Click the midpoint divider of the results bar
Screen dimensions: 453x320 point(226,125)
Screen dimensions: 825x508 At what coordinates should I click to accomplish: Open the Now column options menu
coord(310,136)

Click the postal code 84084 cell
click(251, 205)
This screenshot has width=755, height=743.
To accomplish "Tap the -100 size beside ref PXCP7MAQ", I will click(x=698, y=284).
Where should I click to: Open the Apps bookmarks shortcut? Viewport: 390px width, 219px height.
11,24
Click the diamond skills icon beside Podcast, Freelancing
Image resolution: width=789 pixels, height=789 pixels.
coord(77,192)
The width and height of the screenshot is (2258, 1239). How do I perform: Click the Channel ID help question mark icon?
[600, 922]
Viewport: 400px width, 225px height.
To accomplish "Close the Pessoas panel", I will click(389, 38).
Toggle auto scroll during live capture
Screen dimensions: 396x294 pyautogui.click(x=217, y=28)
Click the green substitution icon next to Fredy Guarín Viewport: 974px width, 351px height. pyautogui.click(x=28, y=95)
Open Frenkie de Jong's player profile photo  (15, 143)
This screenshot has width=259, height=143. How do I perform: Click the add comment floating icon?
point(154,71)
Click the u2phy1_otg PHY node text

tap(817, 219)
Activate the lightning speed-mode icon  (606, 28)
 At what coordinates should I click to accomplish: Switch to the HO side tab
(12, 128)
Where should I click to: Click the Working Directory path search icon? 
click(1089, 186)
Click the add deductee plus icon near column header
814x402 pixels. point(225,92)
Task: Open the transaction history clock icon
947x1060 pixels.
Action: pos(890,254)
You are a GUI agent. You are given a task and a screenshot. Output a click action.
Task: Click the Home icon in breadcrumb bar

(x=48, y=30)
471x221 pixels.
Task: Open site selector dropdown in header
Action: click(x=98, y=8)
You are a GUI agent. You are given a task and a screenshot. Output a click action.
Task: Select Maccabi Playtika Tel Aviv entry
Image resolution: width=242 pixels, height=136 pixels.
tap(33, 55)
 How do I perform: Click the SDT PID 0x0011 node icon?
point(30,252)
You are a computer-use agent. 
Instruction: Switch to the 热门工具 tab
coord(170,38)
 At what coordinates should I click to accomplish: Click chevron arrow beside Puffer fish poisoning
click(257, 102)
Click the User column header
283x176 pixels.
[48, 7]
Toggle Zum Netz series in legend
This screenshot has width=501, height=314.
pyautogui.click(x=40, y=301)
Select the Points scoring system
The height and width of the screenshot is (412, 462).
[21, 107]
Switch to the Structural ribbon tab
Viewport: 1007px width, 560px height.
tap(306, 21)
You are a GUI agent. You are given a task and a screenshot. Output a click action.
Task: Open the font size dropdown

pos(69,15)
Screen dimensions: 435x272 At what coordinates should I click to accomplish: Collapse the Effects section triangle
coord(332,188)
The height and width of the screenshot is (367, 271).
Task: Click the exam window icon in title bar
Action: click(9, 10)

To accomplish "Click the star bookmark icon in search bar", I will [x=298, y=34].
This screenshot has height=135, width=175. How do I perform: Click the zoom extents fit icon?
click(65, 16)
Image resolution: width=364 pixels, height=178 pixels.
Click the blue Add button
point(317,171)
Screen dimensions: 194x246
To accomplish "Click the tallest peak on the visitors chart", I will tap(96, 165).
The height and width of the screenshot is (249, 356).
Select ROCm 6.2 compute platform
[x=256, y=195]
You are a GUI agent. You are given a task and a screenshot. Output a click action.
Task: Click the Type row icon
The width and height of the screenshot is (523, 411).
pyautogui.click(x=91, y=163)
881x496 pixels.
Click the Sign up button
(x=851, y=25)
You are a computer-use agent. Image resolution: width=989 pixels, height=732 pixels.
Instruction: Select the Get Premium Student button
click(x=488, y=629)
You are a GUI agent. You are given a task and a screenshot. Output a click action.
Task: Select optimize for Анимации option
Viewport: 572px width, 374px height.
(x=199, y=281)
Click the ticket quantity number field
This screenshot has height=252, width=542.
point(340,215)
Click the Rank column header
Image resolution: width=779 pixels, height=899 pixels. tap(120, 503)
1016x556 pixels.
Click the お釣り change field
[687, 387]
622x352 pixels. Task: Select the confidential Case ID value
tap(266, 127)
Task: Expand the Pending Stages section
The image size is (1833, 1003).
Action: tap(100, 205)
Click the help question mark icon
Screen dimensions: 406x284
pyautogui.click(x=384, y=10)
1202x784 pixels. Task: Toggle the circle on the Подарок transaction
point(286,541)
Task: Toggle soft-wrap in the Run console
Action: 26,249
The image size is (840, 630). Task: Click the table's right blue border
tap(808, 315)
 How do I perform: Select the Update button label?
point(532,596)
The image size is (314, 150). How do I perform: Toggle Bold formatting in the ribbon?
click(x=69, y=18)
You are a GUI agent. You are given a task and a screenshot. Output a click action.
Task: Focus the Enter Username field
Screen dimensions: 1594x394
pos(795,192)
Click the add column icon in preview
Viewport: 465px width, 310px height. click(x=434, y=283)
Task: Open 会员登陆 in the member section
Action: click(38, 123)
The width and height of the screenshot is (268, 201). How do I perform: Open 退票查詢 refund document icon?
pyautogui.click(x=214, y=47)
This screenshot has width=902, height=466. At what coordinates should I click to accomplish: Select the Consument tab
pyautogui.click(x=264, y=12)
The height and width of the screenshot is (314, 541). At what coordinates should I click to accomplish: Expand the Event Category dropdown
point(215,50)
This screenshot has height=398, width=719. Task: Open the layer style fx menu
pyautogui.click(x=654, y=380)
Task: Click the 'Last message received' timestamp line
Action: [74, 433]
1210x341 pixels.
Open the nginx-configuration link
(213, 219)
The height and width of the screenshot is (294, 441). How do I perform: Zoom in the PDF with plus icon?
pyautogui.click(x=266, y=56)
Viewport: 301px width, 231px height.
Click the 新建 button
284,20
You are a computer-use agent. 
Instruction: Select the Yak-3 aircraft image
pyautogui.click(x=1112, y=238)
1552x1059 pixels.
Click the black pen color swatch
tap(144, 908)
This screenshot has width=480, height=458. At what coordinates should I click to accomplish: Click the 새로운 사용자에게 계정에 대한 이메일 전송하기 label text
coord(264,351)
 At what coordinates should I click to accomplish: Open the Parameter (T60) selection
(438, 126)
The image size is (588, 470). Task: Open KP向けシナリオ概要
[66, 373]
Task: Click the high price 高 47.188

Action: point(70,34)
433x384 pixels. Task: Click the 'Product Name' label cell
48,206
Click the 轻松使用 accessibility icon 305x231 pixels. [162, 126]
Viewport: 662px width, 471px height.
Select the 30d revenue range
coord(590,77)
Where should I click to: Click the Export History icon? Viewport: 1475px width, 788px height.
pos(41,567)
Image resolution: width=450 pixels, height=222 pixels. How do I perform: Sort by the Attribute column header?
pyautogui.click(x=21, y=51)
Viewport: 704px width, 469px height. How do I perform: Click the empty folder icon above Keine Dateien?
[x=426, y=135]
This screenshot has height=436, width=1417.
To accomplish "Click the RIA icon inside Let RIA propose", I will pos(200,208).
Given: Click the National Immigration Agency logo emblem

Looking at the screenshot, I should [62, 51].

• [TASK BRIEF]: I'd like the lines above from the one with "Task: Click the Home icon in breadcrumb bar" up to and including the one with "Click the User column header" copied exactly, with no other lines.

• [PROBLEM SOLUTION]:
Task: Click the Home icon in breadcrumb bar

(x=48, y=30)
471x221 pixels.
Task: Open site selector dropdown in header
Action: click(x=98, y=8)
You are a GUI agent. You are given a task and a screenshot. Output a click action.
Task: Select Maccabi Playtika Tel Aviv entry
Image resolution: width=242 pixels, height=136 pixels.
tap(33, 55)
 How do I perform: Click the SDT PID 0x0011 node icon?
point(30,252)
You are a computer-use agent. 
Instruction: Switch to the 热门工具 tab
coord(170,38)
 At what coordinates should I click to accomplish: Click chevron arrow beside Puffer fish poisoning
click(257, 102)
Click the User column header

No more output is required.